There are many different role-playing games. Basically, one can differentiate between regulated and spontaneous role-play, although exceptions can often be found for the typical features mentioned here.

Freely associated and spontaneous role play

Children in free role play; Oil painting The Hülsenbeck Children by Philipp Otto Runge , around 1810

Freely associated and spontaneous role-playing games are designed by the participants in the game with their imaginations . The game is subject to open agreements or scenarios. Toys can also be used. Examples are mother-father-child , robbers and gendarmes or cowboys and Indians , which children play spontaneously and in constantly changing scenarios . Shops with inventory and dolls serve as toys . Toy worlds offer z. B. Playmobil or Lego .

Regulated role-playing games

Regulated role-playing games are games in which the players follow fixed rules of the game , game plans or scripts and use certain game equipment. In the broadest sense, this includes all types of games that are repeatedly played according to fixed rules.
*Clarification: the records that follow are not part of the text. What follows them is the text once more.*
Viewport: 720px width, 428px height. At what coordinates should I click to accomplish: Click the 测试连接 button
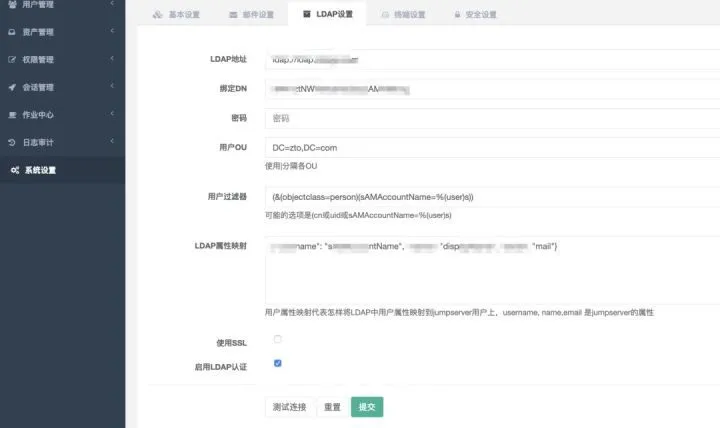coord(289,407)
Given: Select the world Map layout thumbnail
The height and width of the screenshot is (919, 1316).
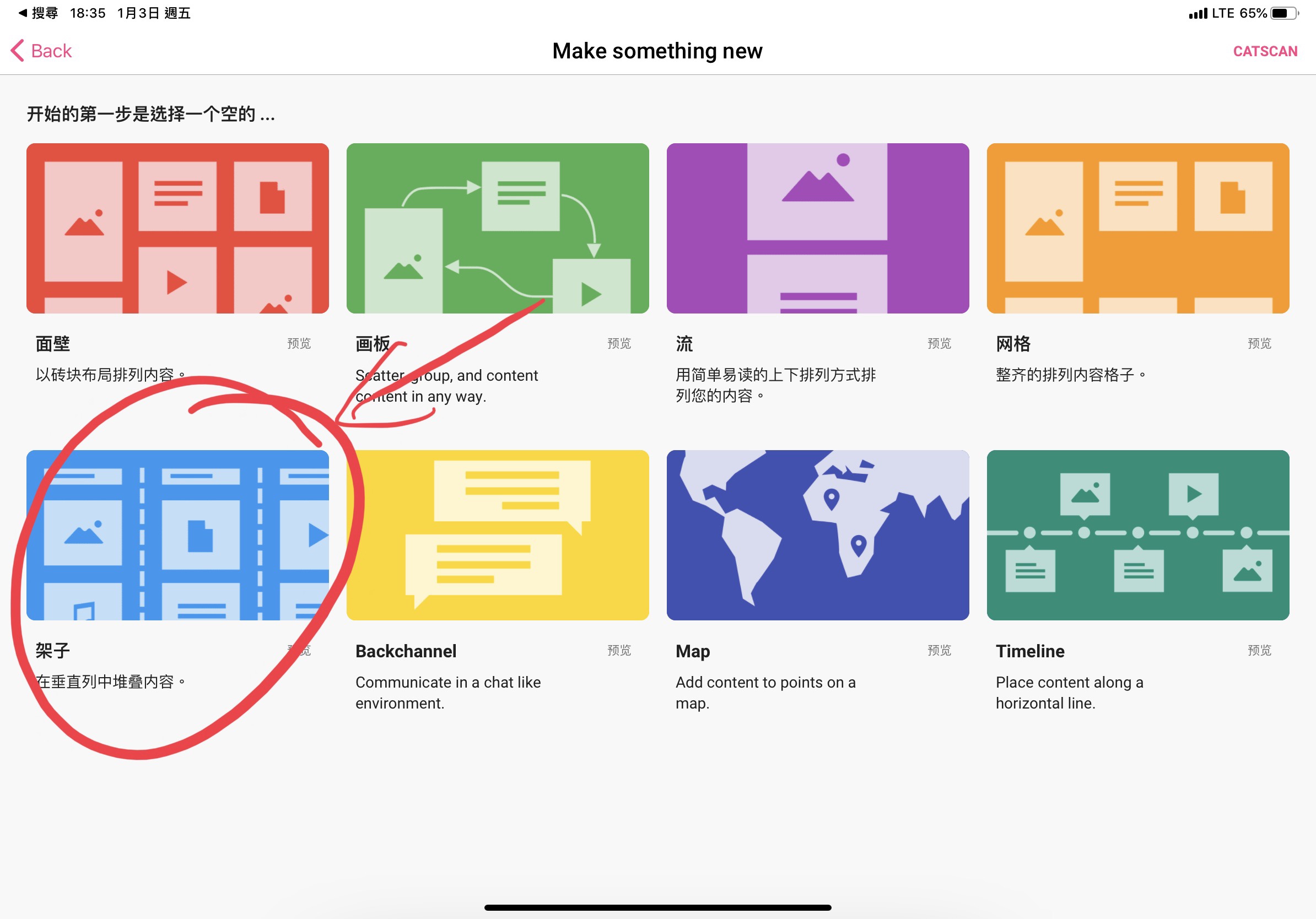Looking at the screenshot, I should tap(817, 534).
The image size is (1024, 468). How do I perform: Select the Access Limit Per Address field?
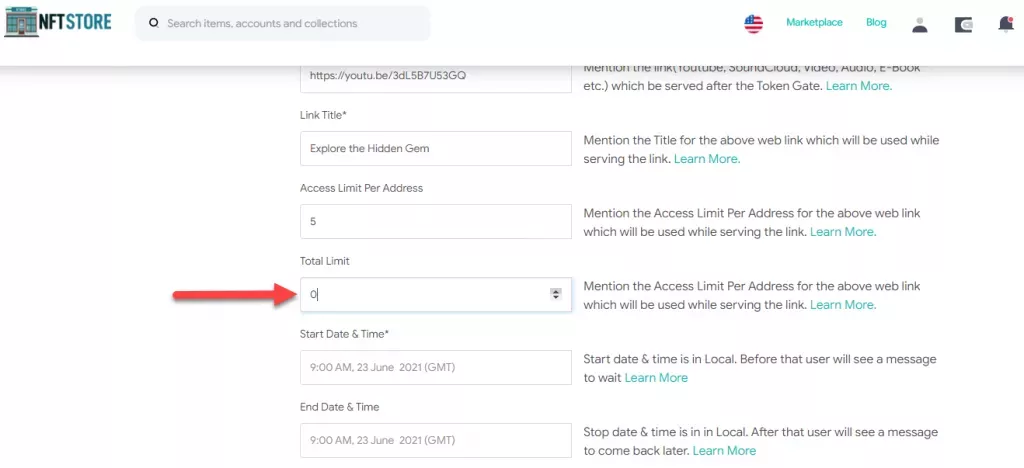point(434,221)
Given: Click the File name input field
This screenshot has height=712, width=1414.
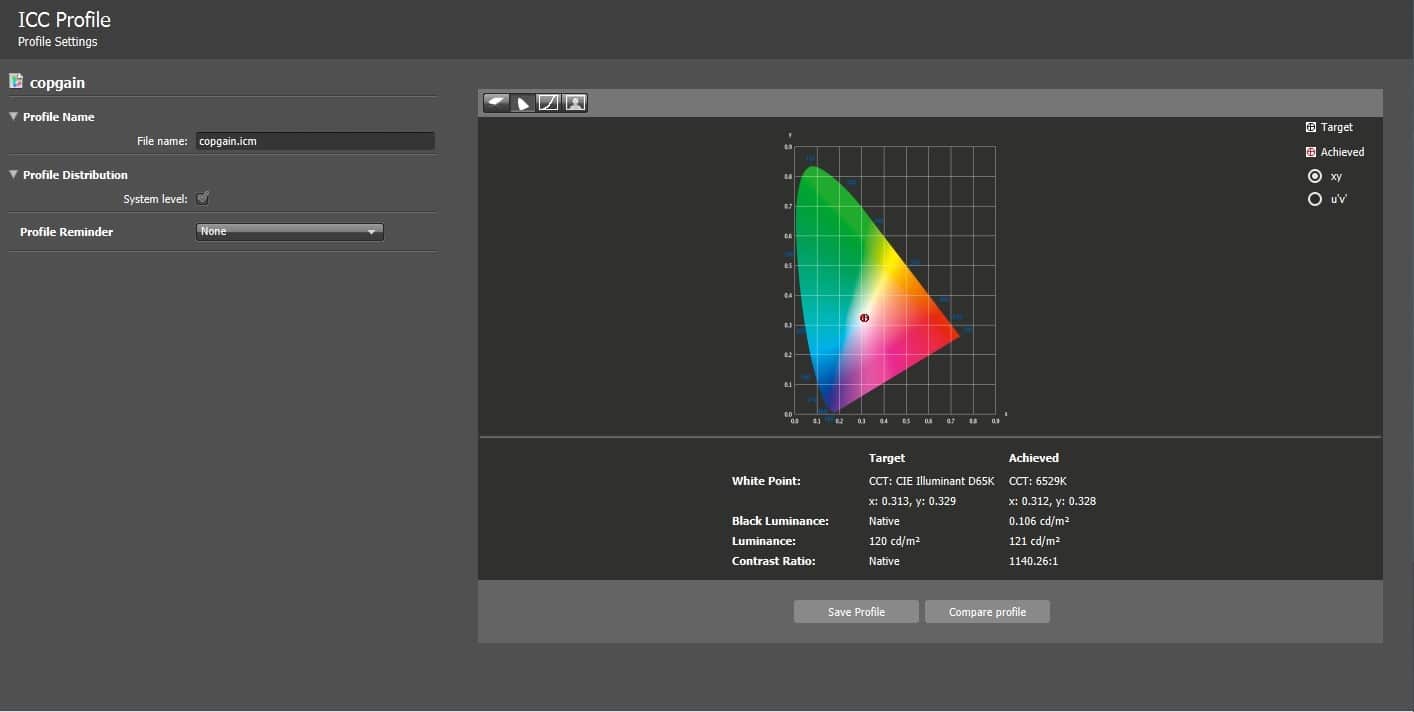Looking at the screenshot, I should 314,142.
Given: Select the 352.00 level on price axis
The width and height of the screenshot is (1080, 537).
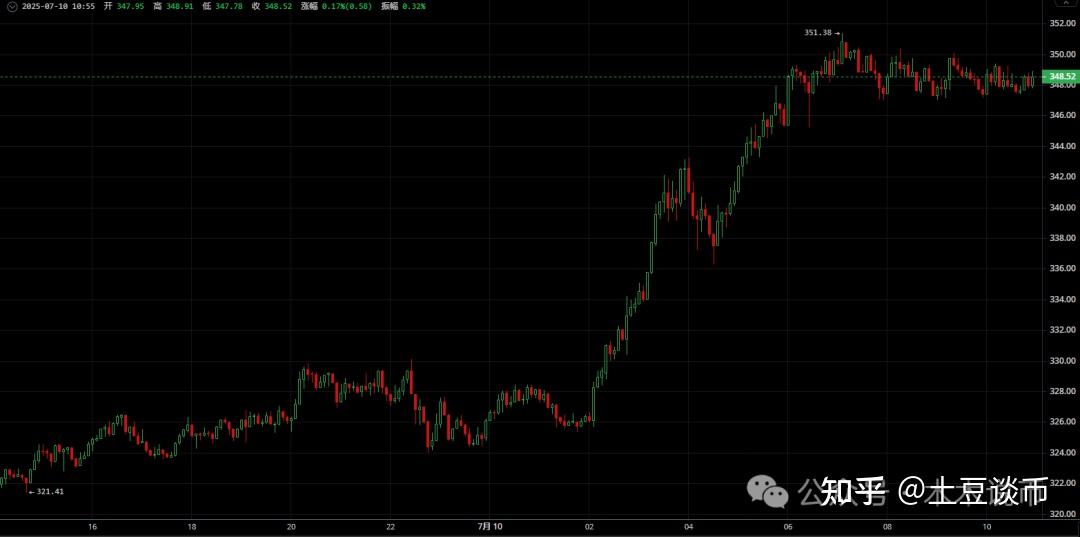Looking at the screenshot, I should click(1061, 23).
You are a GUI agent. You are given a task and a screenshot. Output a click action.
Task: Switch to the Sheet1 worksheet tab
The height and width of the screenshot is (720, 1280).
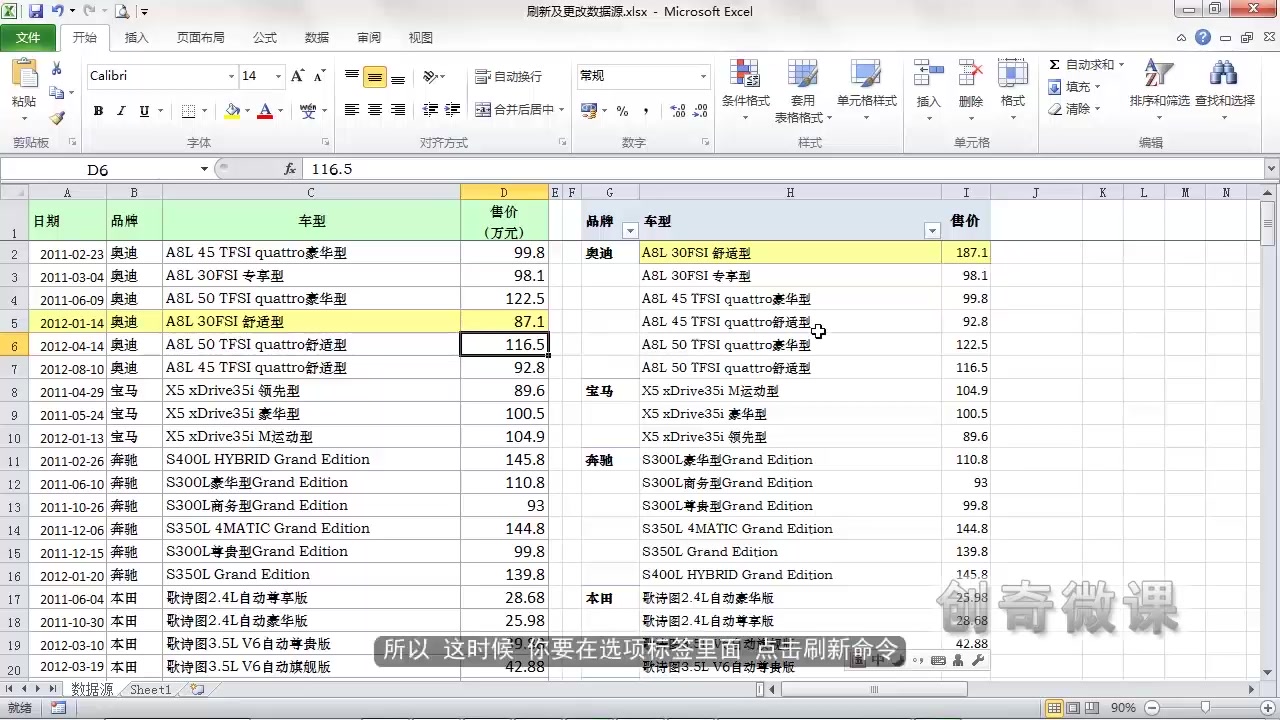click(x=148, y=688)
This category includes simple role-playing games such as the children's game Murder in the Dark as well as more complex role-playing games such as The Werewolves of Mirkwood or Secret Hitler .

In many role-playing games there is a comprehensive talent or skill system: the characters of the players then have values ​​such as strength, dexterity, charisma or intelligence and talents based on the values ​​such as riding, persuading or swimming. By passing adventures ( quests ), the players then receive experience points that are used to improve these character values.

Every possible genre can be used as a background for a role-playing game (→ game world ). Fantasy role-playing games that take place in fantasy worlds are widespread . In addition to these games, which use the fantasy genre, most other regulated role-playing games also contain elements of fantasy : fictional worlds in which the laws of nature are violated, or which at least contain the appearance of the supernatural, are also part of science fiction ( e.g. Cyberpunk or Space Opera ), Western , Horror and Steampunk . As in literature, genres are often mixed; That is, parts of a genre are used in a game that predominantly belongs to a different genre. If two or more genres are mixed with each other almost equally, one also speaks of crossover (e.g. Space Gothic ). There are also multiverses in which genres are presented next to each other, but only mix a little and retain their independence (e.g. TORG ). This category also includes solo games in which the player takes on a role and has to endure an adventure. The background story and the rules for games of this kind are often laid down in the form of game books , for example in the game book series Lonely Wolf or more modern implementations such as Metal Heroes - and the Fate of Rock .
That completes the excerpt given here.